## [Richiesta scritta 1]
Trascrivi senza alcuna modifica l'elenco, dalla sua prima riga fino alla riga che contiene "coord(42,558)", inclusa.

━━ Estratto fornito ━━

In Gen 2,4b-25 troviamo un secondo racconto della creazione, ben diverso, nello stile e nel contenuto, da quello di Gen 1,1-2,4a. I due racconti, in realtà, sono entrambi necessari: Gen 1, infatti, ri­sponde alle domande degli ebrei che si chiedono perché il mondo è fatto così, da dove viene e chi lo ha creato. Gen 2-3, invece, risponde piuttosto ad altre domande: chi è l’uomo? Perché l’essere umano esiste come maschio e femmina? Qual è il senso della coppia umana? Perché nel mondo c’è il male? Nasce per spiegare come mai questa logica (dono di Dio - peccato dell’uomo - perdono) è sempre stata presente nella storia. Fin dalle origini del mondo Dio ha offerto all’uomo la salvezza, lo ha creato e lo ha posto in una situazione ideale (il giardino dell’Eden); ma l’uomo si è chiuso di fronte ai doni di Dio, lo ha abbandonato e ha sperimentato così le conseguenze del peccato, ma, allo stesso tempo, anche il perdono del Signore. Così il testo di Gen 2,4b-25 rappresenta la parte positiva, l’azione di Dio e il suo progetto a favore dell’umanità; Gen 3, invece, la parte negativa, la risposta dell’uomo e la conseguente azione di Dio che allo stesso tempo educa e offre la sua grazia. Nel momento stesso in cui la storia umana sembra avviata al fallimento, quando l’uomo scopre la realtà del suo essere peccatore, Dio dimostra la sua misericordia.

Nei versetti 4b-17 il narratore intende descrivere l’azione di Dio, con sette verbi (plasmò, soffiò, piantò, vi collocò, fece germogliare, prese, pose) che indicano la pienezza dell’agire divino; il culmine dell’azione di Dio è però nella parola che egli rivolge all’uomo, l’ottavo verbo della serie: diede questo comando (v. 16). Prima dell’intervento di Dio, la terra è vuota e arida; manca l’acqua e manca l’uomo, che possa coltivare la terra. Al v. 7 la creazione dell’uomo è descritta in modo suggestivo: il Signore Dio plasmò (è il verbo del vasaio) l’essere umano con polvere dal suolo e soffiò nelle sue narici un alito di vita e l’uomo divenne un essere vivente; l’uomo è una creatura fragile, modellata con la polvere dalle mani sapienti di Dio, così come egli vuole. E’ legato alla terra, come suggerisce il suo nome, ha’adam, in rapporto al termine “suolo” (ebraico ’adamâh). ha’adam non significa “Adamo”, ma “l’essere umano”, ovvero l’umanità in generale (in ebraico ha è l’articolo, “il”, che mai si mette davanti ai nomi propri).

━━━

## [Richiesta scritta 2]
Nel commento sul secondo racconto della creazione, quali sono i verbi con cui il narratore descrive l'azione di Dio nei versetti 4b-17, prima del comando rivolto all'uomo? Riportali tutti.

━━ Voci del dataset ━━

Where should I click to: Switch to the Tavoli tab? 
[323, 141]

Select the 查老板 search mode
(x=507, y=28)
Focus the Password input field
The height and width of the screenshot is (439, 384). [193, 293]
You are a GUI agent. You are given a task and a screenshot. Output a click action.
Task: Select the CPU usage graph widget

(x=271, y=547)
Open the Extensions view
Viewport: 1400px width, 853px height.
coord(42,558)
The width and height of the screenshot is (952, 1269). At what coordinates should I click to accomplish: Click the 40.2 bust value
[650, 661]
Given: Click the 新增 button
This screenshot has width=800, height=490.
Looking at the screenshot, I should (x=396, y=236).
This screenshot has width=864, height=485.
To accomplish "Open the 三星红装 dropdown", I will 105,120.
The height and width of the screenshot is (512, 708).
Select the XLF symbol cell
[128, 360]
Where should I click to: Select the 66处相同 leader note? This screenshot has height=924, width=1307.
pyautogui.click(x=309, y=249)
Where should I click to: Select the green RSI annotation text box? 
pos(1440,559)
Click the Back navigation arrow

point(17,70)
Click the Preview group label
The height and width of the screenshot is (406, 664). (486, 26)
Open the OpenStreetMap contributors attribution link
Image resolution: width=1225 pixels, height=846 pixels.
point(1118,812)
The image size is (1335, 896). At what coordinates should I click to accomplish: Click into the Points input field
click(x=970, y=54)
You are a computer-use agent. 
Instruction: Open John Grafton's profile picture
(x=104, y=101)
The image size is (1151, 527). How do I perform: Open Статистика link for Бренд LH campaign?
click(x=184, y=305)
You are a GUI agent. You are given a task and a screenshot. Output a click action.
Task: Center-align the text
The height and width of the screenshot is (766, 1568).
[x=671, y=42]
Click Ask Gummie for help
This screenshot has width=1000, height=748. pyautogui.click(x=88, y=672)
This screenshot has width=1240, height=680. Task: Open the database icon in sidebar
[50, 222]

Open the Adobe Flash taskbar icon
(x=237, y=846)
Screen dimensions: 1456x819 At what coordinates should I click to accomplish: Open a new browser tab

━━━

## [Soluzione scritta 1]
Where should I click to: Switch to the Tavoli tab? 
[323, 141]

Select the 查老板 search mode
(x=507, y=28)
Focus the Password input field
The height and width of the screenshot is (439, 384). [193, 293]
You are a GUI agent. You are given a task and a screenshot. Output a click action.
Task: Select the CPU usage graph widget

(x=271, y=547)
Open the Extensions view
Viewport: 1400px width, 853px height.
coord(42,558)

## [Soluzione scritta 2]
plasmò, soffiò, piantò, vi collocò, fece germogliare, prese, pose